В известном смысле, Данилевский и Леонтьев стали первыми в истории «евроскептиками», хотя идея единой Европы на тот момент была ещё далека от фактической реализации в рамках Европейского союза. Ещё во второй половине XIX в. Леонтьев предрекает: «Практику политического гражданского смешения Европа пережила; скоро, может быть, увидим, как она перенесёт попытки экономического, умственного (воспитательного) и полового, окончательного, упростительного смешения»29.
«Какой ценой должно быть куплено подобное слияние?, – задаётся вопросом русский мыслитель. – Не должно ли будет это новое всеевропейское государство отказаться от признания в принципе всех местных отличий, отказаться от всех, хоть сколько-нибудь чтимых преданий, быть может… (кто знает!) сжечь и разрушить главные столицы, чтобы стереть с лица земли те великие центры, которые так долго способствовали разделению западных народов на враждебные национальные страны»30. Здесь Леонтьев как будто пророчествует о двух кровавых мировых войнах, первая из которых, по утверждению американского президента Вудро Вильсона, была «войной за то, чтобы покончить со всеми войнами» (the war to end all wars), а вторая чуть на самом деле не объединила континент под гегемонией гитлеровской Германии. Впрочем, если брать времена сегодняшние, то многочисленные поджоги и взрывы в европейских столицах сейчас ассоциируются вовсе не с европейскими акторами.
В 2016 г. был издан совместный доклад двух российских интеллектуалов – историка Алексея Миллера и политолога Фёдора Лукьянова «Отстранённость вместо конфронтации: постевропейская Россия в поисках самодостаточности»31. Этот текст, насколько можно судить, не получил должного внимания и обсуждения в экспертных кругах, что представляется крайне несправедливым. На мой взгляд, авторы поставили, возможно, важнейшие за последнюю четверть века вопросы о внешней политике России и нашей культурно-политической идентичности. При этом исследователям удалось практически невозможное – выйти за рамки почти двухвекового противостояния западников и славянофилов. При этом самих авторов, в силу их профессиональной отнесённости (Миллер – профессор Европейского университета в Санкт-Петербурге и Центрально-Европейского университета в Будапеште, Лукьянов – профессор Высшей школы экономики), следовало бы, по-видимому, отнести к западникам.
Алексей Миллер и Фёдор Лукьянов отмечают, что за два с половиной десятилетия новейшей истории Российской Федерации общественно-политическая мысль страны спринтерским темпом прошла путь длиною в полтора, а то и два столетия. «В начале 1990-х гг. Россия впервые в истории жила в ситуации полной духовной и даже политической победы «западников», хотя интеллектуальные и моральные характеристики нового издания «западничества» оставляли желать лучшего», – пишут авторы32. Я достаточно отчётливо помню младшие, да и средние классы школы, когда люди, говорившие о каком-то особом пути России, отличном от Западного, считались маргиналами, а патриотизм, не говоря уже о русском национализме, воспринимался как некая девиация или, в лучшем случае, безобидное чудачество и пропащее ретроградство. Причём вера в безальтернативность «Западного выбора» была распространена не только в среде городской интеллигенции, выживавшей временными подработками сторожами, но и среди бывшего рабочего класса.

ИСХОДНЫЕ ЗАПИСИ ▸
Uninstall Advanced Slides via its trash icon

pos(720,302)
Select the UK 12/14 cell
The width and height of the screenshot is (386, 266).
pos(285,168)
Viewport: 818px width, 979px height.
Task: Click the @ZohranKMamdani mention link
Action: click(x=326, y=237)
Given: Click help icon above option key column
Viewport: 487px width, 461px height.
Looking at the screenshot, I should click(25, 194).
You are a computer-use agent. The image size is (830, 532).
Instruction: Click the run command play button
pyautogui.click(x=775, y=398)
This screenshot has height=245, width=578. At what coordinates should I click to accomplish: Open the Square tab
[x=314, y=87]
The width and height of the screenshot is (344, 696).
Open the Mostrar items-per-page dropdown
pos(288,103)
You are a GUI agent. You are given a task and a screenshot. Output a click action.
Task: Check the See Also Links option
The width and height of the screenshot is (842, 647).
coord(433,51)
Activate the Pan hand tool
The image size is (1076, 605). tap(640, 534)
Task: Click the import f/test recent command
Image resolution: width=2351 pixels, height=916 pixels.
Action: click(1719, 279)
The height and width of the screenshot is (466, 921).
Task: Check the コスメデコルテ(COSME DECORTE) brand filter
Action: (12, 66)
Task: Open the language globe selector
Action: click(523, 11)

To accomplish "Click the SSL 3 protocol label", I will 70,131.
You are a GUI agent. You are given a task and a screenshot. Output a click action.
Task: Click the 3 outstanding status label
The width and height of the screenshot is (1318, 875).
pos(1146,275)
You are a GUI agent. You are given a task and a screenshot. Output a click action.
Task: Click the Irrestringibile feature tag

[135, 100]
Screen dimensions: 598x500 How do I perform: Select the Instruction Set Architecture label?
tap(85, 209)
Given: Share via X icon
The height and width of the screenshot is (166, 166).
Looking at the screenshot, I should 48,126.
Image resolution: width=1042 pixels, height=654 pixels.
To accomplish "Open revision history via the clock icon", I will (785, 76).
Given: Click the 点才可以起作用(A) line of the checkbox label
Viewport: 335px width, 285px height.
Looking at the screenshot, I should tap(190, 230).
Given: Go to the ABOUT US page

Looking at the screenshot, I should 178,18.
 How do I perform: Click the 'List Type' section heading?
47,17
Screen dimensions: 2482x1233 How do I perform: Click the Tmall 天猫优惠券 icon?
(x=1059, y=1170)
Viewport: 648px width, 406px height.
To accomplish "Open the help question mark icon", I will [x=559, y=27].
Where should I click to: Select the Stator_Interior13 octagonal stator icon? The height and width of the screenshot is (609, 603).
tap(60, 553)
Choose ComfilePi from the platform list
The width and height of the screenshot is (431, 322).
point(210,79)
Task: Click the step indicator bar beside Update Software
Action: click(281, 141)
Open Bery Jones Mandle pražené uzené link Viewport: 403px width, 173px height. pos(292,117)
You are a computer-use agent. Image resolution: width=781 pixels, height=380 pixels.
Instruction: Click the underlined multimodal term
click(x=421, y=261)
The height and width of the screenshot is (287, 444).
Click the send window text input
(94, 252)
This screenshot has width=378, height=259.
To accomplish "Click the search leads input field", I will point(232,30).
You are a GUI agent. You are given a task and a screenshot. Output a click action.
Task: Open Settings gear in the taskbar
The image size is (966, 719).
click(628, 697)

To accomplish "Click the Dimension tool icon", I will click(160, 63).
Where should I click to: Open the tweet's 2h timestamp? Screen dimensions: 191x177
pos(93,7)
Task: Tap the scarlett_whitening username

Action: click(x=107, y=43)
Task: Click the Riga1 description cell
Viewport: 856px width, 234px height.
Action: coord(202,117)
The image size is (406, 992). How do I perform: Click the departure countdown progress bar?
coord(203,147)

ПЕРЕЧЕНЬ ЗАДАНИЙ ▸
**1.** Определите, согласуются ли с фрагментом документа следующие утверждения: (a) совместный доклад Миллера и Лукьянова вышел в 2016 году; (b) Лукьянов является профессором Европейского университета в Санкт-Петербурге; (c) этот доклад активно обсуждался в экспертных кругах. Для каждого утверждения ответьте «да» или «нет» и приведите решающие слова фрагмента в точной цитате.
**2.** Замените «Image resolution» на «Screen resolution» в части записей, которая открывается первой строкой записей и завершается строкой, содержащей «I will 70,131.» (обе границы включаются). Приведите только эту часть, оставив всё прочее без изменений.
Фрагмент документа и записи между собой никак не связаны.

ПОЛНЫЕ ОТВЕТЫ ▸
**1.**
(a) Да: «В 2016 г. был издан совместный доклад двух российских интеллектуалов».
(b) Нет: «Миллер – профессор Европейского университета в Санкт-Петербурге и Центрально-Европейского университета в Будапеште, Лукьянов – профессор Высшей школы экономики».
(c) Нет: «Этот текст, насколько можно судить, не получил должного внимания и обсуждения в экспертных кругах».

**2.**
Uninstall Advanced Slides via its trash icon

pos(720,302)
Select the UK 12/14 cell
The width and height of the screenshot is (386, 266).
pos(285,168)
Viewport: 818px width, 979px height.
Task: Click the @ZohranKMamdani mention link
Action: click(x=326, y=237)
Given: Click help icon above option key column
Viewport: 487px width, 461px height.
Looking at the screenshot, I should click(25, 194).
You are a computer-use agent. The image size is (830, 532).
Instruction: Click the run command play button
pyautogui.click(x=775, y=398)
This screenshot has height=245, width=578. At what coordinates should I click to accomplish: Open the Square tab
[x=314, y=87]
The width and height of the screenshot is (344, 696).
Open the Mostrar items-per-page dropdown
pos(288,103)
You are a GUI agent. You are given a task and a screenshot. Output a click action.
Task: Check the See Also Links option
The width and height of the screenshot is (842, 647).
coord(433,51)
Activate the Pan hand tool
The image size is (1076, 605). tap(640, 534)
Task: Click the import f/test recent command
Screen resolution: width=2351 pixels, height=916 pixels.
Action: click(1719, 279)
The height and width of the screenshot is (466, 921).
Task: Check the コスメデコルテ(COSME DECORTE) brand filter
Action: (12, 66)
Task: Open the language globe selector
Action: click(523, 11)

To accomplish "Click the SSL 3 protocol label", I will 70,131.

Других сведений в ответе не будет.